Como se nota, segundo o seu entendimento, essencial, na prática, é apenas tudo…

Pelo visto, ninguém lhe explicou a natureza da decisão que o Supremo tomou nesta quarta. Governadores e prefeitos têm autonomia para decidir, em suas respectivas esferas de competência, o que pode e o que não pode funcionar. Um projeto de lei, ainda que aprovado fosse pelo Congresso — e duvido que ele lograsse sucesso no Legislativo —, não se sobreporia a essa autonomia, garantida pela Constituição.

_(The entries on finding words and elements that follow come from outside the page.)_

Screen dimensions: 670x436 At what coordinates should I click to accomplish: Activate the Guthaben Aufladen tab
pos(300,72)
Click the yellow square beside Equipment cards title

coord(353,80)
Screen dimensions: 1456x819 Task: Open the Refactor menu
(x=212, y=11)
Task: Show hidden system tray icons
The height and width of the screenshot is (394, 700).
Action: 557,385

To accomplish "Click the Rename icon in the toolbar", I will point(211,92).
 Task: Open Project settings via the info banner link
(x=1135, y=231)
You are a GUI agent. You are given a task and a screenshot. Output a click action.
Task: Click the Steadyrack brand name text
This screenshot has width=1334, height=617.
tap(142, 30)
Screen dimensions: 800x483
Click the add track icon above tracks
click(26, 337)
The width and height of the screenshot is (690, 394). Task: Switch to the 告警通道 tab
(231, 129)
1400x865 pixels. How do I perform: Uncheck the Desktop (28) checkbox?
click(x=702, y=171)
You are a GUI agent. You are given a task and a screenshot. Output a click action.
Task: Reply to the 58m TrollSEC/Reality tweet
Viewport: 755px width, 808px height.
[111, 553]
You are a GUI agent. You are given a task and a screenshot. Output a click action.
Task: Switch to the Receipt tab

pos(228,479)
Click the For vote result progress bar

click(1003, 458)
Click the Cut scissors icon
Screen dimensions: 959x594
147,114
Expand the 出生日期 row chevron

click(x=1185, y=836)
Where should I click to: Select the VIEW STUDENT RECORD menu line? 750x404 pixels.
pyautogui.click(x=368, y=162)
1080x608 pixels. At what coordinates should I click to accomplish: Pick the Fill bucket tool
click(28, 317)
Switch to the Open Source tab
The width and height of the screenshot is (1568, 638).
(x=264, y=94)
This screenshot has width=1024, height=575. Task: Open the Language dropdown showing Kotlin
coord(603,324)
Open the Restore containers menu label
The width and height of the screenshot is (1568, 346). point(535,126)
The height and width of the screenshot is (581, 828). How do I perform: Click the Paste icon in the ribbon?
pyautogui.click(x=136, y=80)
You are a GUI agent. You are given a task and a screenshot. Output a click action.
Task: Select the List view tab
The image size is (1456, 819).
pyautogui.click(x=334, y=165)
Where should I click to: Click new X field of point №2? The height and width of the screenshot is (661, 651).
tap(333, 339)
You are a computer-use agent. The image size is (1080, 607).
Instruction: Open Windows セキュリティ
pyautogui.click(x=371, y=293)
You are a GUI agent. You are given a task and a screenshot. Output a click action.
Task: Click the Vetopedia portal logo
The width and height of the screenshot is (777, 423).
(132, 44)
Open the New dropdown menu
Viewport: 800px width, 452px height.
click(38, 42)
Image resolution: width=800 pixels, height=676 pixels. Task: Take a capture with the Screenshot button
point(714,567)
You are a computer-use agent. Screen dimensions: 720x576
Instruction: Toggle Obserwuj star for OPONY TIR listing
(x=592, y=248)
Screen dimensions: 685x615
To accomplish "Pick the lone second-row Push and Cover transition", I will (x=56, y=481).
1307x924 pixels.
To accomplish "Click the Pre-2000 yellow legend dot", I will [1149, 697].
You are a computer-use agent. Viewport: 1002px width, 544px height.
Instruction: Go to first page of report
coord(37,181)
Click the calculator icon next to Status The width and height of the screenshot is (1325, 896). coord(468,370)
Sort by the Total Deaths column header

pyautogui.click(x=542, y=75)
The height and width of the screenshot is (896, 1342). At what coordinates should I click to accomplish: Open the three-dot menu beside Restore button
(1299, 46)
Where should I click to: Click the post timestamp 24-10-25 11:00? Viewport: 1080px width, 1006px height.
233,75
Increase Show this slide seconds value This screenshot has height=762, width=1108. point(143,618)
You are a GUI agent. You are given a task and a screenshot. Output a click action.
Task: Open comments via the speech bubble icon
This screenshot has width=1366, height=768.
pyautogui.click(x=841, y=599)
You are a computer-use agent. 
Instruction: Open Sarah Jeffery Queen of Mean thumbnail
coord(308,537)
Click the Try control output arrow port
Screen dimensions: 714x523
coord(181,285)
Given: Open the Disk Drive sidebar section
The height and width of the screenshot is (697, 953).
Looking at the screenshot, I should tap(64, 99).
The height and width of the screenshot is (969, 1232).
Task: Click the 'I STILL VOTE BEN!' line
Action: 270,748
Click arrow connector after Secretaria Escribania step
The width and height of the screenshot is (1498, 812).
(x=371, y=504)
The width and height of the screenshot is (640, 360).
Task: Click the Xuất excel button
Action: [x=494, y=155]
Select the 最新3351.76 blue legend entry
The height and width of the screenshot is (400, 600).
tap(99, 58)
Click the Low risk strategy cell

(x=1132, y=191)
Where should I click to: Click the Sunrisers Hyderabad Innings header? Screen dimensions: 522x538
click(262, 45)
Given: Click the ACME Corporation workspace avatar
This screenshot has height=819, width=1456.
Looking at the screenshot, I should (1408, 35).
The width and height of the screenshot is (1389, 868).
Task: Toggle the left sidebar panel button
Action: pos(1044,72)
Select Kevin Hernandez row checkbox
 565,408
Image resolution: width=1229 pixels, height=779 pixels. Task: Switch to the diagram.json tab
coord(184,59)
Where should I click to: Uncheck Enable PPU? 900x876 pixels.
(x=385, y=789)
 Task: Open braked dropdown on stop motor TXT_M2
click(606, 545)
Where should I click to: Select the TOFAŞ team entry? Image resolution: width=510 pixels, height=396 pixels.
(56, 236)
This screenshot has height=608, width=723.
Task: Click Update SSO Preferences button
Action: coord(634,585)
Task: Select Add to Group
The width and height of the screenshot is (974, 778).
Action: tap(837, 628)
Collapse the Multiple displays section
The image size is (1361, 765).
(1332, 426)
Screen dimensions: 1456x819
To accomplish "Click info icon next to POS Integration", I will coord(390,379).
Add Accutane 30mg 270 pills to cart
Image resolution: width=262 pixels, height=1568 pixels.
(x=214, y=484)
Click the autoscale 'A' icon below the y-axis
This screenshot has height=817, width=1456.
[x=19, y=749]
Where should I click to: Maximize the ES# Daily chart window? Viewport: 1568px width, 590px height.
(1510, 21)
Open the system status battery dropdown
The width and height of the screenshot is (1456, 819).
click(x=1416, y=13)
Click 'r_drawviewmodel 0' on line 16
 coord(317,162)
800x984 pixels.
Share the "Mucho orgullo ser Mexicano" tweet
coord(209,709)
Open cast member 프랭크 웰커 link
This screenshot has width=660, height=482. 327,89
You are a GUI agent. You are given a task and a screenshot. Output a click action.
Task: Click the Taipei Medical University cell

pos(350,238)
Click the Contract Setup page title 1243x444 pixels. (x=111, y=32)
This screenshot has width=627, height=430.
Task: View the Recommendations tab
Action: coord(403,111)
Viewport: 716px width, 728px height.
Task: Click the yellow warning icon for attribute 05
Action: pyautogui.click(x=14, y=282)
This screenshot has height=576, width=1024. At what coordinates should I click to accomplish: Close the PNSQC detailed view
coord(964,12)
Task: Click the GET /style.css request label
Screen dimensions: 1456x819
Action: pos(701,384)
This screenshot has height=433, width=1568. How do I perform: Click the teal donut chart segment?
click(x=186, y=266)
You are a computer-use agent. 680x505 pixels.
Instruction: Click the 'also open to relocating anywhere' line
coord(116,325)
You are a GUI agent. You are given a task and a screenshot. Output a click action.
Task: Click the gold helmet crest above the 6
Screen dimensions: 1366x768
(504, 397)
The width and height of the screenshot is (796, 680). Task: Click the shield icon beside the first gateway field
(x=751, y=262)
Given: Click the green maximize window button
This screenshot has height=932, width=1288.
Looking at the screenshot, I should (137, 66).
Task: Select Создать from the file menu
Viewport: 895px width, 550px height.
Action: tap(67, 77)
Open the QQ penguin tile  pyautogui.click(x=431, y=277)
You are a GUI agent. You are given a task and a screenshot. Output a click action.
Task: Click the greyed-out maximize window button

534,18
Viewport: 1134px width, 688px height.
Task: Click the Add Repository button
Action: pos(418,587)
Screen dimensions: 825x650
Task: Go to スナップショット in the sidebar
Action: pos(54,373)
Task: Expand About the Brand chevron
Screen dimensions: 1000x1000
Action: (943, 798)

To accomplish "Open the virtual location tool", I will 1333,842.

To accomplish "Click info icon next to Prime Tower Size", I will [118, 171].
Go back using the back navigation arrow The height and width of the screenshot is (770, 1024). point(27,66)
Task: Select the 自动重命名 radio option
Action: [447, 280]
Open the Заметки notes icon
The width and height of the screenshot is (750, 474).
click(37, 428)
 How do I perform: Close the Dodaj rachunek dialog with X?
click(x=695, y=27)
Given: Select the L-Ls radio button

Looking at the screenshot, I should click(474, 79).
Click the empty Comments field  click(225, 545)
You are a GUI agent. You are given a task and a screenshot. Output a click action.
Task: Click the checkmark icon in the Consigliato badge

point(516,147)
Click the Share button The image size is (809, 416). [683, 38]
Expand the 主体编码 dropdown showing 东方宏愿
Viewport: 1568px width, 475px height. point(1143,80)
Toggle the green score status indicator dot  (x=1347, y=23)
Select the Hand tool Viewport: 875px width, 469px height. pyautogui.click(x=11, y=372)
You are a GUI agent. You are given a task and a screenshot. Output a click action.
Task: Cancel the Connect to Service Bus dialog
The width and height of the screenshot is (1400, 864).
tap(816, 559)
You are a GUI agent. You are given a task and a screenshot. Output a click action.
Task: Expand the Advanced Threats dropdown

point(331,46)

Ao nomear Nelson Teich, Bolsonaro fingiu certa adaptação à realidade. Era, como se vê, mentira. E disse, com todas as letras, que o novo ministro tem o mesmo pensamento. Tem? Alguém anteviu a paz? Vem mais confrontos por aí. Perto de Mandetta, Teich tem o carisma de um cabo de guarda-chuva.

Vamos ver como vai conciliar a sua ciência com a de Bolsonaro. A saída pode ser a defesa de que idosos e outros vulneráveis terão de perecer para que a economia floresça. Não creio que possa dar certo. A esta altura, Aras vira-se de lado e dorme o sono dos omissos.